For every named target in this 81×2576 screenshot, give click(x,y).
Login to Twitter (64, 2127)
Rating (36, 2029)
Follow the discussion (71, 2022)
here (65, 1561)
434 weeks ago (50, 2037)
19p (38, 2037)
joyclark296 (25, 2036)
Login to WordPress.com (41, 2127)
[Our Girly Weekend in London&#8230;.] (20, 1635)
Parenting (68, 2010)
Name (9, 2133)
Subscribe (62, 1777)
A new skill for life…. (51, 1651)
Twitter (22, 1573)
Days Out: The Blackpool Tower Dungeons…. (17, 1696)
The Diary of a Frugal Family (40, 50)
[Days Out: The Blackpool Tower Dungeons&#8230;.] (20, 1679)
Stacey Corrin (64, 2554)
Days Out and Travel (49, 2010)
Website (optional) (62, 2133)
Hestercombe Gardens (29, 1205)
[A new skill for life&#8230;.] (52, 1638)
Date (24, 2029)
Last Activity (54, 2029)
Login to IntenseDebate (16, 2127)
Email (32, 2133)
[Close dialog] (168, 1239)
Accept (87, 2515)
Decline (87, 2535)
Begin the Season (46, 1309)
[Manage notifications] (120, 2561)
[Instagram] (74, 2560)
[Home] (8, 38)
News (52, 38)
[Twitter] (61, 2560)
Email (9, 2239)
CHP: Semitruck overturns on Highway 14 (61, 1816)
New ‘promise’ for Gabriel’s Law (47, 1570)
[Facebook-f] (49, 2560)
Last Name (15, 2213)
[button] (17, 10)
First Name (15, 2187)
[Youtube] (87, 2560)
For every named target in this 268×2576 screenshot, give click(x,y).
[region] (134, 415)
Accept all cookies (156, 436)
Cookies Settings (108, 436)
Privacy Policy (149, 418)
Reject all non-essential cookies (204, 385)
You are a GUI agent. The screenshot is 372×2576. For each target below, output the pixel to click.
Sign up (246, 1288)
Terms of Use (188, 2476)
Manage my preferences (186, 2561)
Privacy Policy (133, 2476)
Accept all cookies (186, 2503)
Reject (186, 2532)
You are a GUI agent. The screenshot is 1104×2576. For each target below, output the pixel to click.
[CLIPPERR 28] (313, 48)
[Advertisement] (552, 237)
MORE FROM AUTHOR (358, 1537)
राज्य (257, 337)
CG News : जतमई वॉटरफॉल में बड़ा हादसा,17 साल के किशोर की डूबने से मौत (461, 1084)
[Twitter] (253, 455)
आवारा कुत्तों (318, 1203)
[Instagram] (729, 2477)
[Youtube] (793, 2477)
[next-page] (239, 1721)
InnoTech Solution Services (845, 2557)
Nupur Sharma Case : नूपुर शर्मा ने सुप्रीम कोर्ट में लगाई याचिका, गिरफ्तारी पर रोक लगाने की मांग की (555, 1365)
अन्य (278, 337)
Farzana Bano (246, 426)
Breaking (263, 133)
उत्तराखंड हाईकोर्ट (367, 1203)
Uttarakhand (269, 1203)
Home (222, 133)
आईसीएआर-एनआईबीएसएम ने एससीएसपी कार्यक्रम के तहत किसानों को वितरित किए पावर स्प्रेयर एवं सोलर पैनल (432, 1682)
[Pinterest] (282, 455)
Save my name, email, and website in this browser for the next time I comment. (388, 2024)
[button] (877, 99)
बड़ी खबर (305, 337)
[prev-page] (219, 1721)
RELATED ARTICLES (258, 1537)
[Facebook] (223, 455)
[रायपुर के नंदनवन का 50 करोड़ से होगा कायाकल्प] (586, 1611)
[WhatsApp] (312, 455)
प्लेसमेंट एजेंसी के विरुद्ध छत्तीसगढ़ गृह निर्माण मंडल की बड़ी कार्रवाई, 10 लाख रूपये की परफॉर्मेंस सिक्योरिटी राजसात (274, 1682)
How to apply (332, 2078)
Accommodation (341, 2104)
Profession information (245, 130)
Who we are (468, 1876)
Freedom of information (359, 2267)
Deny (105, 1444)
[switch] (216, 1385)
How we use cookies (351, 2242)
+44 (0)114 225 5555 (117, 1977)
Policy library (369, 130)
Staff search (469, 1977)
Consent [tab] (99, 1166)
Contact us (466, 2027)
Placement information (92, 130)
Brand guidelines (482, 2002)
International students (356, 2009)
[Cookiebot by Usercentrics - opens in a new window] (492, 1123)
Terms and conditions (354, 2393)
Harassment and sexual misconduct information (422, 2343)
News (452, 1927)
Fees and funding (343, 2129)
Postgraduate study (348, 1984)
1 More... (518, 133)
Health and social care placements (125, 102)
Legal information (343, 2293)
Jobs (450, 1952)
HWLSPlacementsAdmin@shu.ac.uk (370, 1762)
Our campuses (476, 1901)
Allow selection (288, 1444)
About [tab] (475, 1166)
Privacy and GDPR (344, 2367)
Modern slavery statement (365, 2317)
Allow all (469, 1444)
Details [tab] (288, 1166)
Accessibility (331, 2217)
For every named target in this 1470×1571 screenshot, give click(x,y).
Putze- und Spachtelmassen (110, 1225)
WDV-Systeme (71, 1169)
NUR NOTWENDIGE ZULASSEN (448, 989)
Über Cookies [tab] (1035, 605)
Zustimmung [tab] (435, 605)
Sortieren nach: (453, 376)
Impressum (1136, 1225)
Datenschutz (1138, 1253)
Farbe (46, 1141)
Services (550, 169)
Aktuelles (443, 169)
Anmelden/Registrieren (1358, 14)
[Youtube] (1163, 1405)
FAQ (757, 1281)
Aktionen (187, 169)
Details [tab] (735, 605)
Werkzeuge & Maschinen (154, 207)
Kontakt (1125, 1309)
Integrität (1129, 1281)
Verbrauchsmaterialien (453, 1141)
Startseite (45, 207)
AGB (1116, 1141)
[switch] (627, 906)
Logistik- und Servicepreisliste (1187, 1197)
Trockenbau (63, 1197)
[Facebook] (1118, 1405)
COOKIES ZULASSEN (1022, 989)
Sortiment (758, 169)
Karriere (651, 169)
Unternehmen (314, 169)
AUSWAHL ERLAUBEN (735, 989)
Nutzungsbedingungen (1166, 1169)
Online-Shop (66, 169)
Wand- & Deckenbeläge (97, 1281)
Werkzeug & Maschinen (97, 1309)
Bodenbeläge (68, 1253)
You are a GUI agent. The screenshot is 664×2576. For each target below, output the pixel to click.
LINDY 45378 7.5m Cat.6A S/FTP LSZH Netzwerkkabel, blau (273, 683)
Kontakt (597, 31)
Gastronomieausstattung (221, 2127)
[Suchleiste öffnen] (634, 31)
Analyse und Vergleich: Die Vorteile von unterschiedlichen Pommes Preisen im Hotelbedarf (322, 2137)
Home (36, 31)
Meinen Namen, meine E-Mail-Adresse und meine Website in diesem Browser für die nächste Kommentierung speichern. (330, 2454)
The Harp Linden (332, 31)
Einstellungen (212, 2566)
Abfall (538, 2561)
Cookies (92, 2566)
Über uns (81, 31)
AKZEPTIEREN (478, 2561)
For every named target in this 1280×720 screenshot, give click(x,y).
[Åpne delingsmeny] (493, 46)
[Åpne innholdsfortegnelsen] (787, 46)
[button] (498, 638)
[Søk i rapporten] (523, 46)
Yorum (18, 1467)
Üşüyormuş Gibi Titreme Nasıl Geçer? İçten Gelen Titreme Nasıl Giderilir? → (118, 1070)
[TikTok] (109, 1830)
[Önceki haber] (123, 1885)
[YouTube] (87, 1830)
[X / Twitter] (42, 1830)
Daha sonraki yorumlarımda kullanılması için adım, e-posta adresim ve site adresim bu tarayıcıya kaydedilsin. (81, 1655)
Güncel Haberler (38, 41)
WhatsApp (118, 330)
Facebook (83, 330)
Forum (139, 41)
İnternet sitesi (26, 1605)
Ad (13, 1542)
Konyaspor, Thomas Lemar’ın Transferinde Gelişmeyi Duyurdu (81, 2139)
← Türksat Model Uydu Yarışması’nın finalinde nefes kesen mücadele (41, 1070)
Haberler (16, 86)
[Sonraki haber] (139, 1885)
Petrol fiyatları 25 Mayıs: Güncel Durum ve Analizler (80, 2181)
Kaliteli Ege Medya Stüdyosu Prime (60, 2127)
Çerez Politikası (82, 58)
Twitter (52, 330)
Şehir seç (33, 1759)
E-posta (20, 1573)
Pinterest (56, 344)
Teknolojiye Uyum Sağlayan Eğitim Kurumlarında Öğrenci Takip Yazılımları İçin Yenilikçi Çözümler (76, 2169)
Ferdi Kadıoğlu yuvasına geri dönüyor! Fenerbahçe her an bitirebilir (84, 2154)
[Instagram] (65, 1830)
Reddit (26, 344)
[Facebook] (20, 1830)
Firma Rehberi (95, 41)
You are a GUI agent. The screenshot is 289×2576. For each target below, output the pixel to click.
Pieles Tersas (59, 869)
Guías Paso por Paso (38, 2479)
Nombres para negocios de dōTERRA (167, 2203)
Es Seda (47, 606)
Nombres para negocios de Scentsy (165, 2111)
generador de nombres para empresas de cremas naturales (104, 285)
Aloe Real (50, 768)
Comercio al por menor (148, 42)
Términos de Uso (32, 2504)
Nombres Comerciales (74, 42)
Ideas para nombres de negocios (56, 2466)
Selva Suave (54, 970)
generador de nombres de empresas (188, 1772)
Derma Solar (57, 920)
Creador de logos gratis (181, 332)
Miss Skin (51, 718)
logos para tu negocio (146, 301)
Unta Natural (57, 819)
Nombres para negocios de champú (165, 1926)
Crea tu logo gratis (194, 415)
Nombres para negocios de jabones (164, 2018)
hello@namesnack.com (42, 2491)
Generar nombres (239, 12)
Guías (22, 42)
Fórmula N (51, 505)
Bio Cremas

» **What you should do**
In the listing above, find each line with the word "para" and return it.

» **Answer space**
Nombres para negocios de dōTERRA (167, 2203)
Nombres para negocios de Scentsy (165, 2111)
generador de nombres para empresas de cremas naturales (104, 285)
Ideas para nombres de negocios (56, 2466)
logos para tu negocio (146, 301)
Nombres para negocios de champú (165, 1926)
Nombres para negocios de jabones (164, 2018)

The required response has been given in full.